(Excerpted data)
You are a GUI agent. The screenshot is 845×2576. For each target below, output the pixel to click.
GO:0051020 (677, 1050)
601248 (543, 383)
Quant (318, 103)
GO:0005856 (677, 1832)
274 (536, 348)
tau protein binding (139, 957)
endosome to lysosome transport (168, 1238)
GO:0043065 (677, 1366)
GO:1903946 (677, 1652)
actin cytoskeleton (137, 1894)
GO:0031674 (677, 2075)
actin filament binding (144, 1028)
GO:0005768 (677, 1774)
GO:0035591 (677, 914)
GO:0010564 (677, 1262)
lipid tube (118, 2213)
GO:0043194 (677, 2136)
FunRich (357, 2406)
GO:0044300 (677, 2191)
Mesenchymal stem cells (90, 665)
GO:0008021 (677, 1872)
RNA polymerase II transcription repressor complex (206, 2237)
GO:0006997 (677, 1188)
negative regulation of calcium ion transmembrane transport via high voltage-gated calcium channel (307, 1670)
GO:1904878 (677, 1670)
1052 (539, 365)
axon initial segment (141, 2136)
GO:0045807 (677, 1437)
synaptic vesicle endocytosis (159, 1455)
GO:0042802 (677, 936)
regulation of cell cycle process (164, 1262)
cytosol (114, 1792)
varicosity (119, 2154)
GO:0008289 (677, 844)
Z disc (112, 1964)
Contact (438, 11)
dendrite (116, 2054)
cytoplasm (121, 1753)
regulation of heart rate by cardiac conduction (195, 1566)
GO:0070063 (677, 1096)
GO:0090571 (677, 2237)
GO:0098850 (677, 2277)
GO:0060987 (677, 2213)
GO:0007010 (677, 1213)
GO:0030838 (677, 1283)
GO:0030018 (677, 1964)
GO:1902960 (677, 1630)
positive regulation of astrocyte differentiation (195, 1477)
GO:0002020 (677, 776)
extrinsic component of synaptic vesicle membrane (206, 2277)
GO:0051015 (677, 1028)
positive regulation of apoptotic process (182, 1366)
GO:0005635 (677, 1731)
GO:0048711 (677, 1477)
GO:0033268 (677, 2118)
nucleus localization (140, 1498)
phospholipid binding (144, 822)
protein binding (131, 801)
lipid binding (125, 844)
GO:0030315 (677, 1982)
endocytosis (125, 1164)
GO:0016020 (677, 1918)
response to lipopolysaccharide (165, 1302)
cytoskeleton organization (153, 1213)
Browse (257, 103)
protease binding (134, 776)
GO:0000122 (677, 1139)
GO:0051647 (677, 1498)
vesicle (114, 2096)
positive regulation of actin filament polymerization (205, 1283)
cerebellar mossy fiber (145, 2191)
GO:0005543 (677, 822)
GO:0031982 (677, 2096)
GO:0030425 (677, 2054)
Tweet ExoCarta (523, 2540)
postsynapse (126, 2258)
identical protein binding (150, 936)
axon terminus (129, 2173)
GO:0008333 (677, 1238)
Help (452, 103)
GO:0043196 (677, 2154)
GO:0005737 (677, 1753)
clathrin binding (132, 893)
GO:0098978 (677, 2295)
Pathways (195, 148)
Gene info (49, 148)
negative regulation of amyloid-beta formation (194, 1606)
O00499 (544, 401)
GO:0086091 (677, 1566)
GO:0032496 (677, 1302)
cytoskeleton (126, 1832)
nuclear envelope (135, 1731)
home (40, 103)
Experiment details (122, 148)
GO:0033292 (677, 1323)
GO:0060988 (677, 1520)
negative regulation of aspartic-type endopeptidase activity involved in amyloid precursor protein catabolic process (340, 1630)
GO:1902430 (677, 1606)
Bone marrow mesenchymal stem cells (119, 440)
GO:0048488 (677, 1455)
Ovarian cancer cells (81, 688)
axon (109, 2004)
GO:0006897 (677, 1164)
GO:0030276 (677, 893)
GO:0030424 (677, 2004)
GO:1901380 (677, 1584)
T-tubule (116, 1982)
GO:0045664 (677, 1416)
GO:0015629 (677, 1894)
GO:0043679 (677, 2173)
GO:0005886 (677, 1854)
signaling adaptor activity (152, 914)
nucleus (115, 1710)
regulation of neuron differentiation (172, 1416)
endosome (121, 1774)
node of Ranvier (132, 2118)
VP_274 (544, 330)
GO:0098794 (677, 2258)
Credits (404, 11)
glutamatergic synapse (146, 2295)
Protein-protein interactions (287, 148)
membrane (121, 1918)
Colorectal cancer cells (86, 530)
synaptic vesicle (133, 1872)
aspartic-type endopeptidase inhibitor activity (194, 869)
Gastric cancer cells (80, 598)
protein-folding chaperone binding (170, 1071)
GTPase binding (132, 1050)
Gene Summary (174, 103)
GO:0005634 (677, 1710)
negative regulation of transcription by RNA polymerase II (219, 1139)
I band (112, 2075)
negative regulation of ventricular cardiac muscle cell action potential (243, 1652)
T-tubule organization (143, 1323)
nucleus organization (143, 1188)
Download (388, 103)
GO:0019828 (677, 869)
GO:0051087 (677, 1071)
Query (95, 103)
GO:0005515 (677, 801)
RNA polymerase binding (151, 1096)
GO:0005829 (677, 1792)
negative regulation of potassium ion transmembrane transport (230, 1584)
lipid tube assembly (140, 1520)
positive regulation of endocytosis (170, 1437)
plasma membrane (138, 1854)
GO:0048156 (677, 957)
(End Excerpted data)
(Excerpted data)
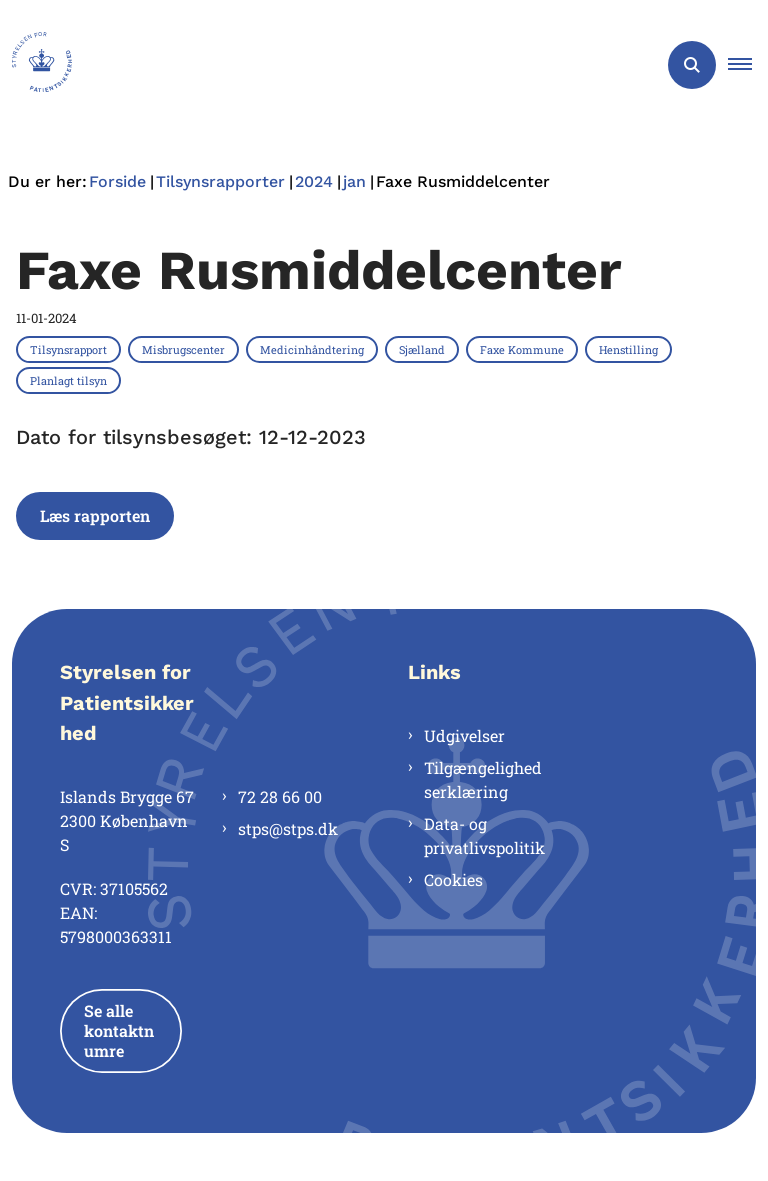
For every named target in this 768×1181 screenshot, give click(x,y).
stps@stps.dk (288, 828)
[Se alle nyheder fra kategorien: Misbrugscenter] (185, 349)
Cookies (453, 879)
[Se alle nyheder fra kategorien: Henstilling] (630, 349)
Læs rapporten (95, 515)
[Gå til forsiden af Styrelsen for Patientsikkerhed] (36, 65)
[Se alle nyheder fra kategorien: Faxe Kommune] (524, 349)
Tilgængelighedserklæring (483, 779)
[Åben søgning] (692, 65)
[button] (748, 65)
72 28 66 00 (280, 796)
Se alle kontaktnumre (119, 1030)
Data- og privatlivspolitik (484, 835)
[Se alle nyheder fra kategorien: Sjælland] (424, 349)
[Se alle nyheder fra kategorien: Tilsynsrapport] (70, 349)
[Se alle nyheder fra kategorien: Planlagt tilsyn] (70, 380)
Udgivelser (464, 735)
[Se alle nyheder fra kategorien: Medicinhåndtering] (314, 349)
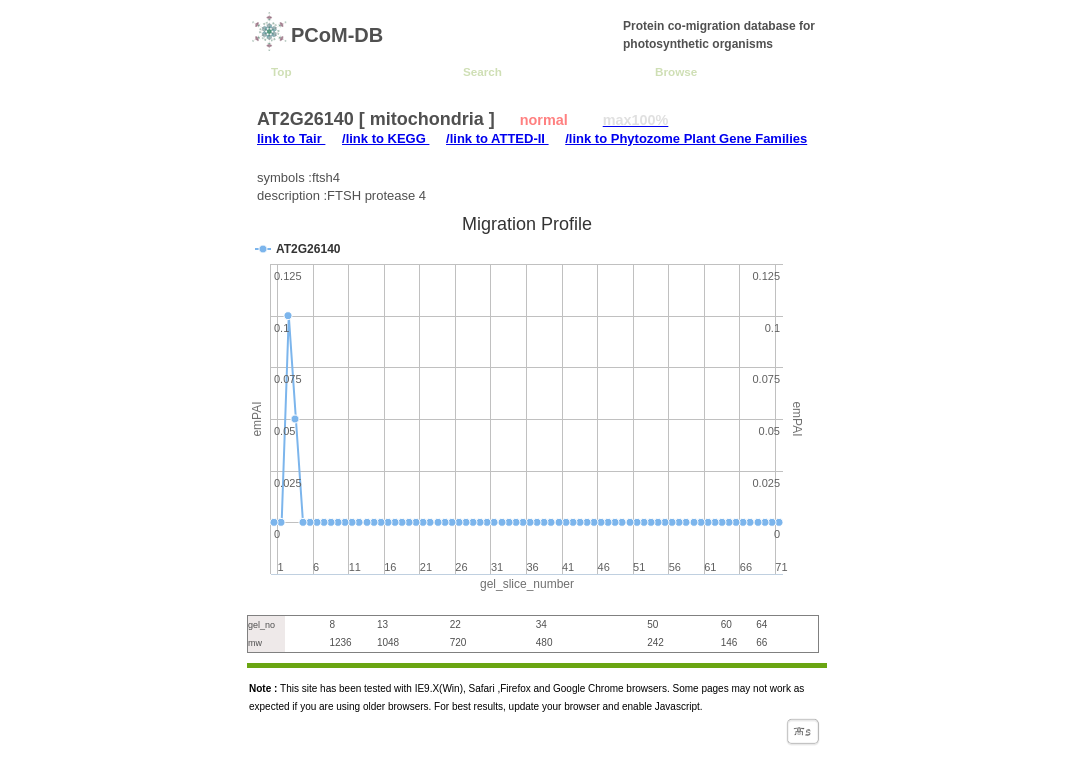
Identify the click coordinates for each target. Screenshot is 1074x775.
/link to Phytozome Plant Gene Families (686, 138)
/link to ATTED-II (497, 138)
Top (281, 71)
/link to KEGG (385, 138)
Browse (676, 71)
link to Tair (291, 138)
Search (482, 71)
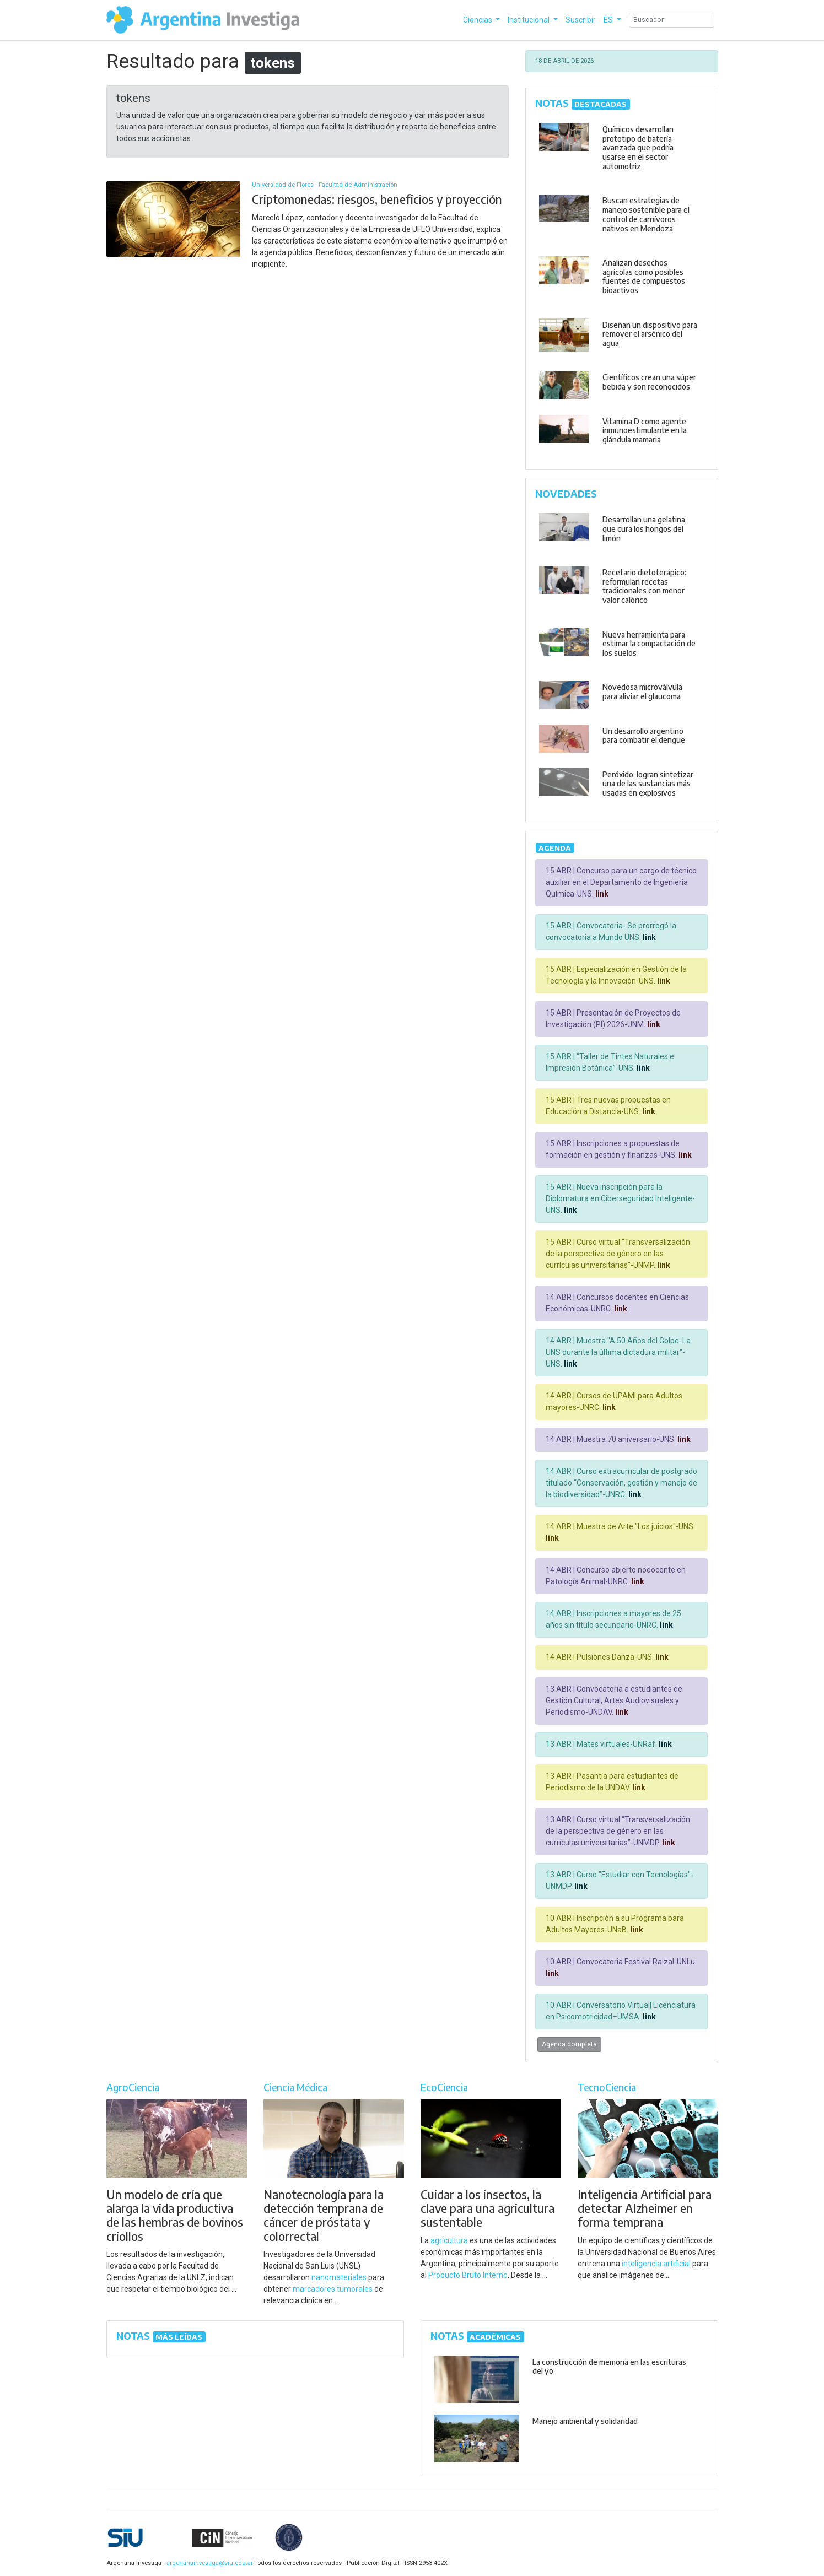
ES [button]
(End Excerpted data)
## Description of the task
Scan the records above for the lines holding "You are a GUI" and "GO:0045807 (677, 1437)". Transcribe those two and every line between them word for word, and no others.

## Answer box
You are a GUI agent. The screenshot is 845×2576. For each target below, output the pixel to click.
GO:0051020 (677, 1050)
601248 (543, 383)
Quant (318, 103)
GO:0005856 (677, 1832)
274 (536, 348)
tau protein binding (139, 957)
endosome to lysosome transport (168, 1238)
GO:0043065 (677, 1366)
GO:1903946 (677, 1652)
actin cytoskeleton (137, 1894)
GO:0031674 (677, 2075)
actin filament binding (144, 1028)
GO:0005768 (677, 1774)
GO:0035591 (677, 914)
GO:0010564 (677, 1262)
lipid tube (118, 2213)
GO:0043194 (677, 2136)
FunRich (357, 2406)
GO:0044300 (677, 2191)
Mesenchymal stem cells (90, 665)
GO:0008021 (677, 1872)
RNA polymerase II transcription repressor complex (206, 2237)
GO:0006997 (677, 1188)
negative regulation of calcium ion transmembrane transport via high voltage-gated calcium channel (307, 1670)
GO:1904878 (677, 1670)
1052 (539, 365)
axon initial segment (141, 2136)
GO:0045807 (677, 1437)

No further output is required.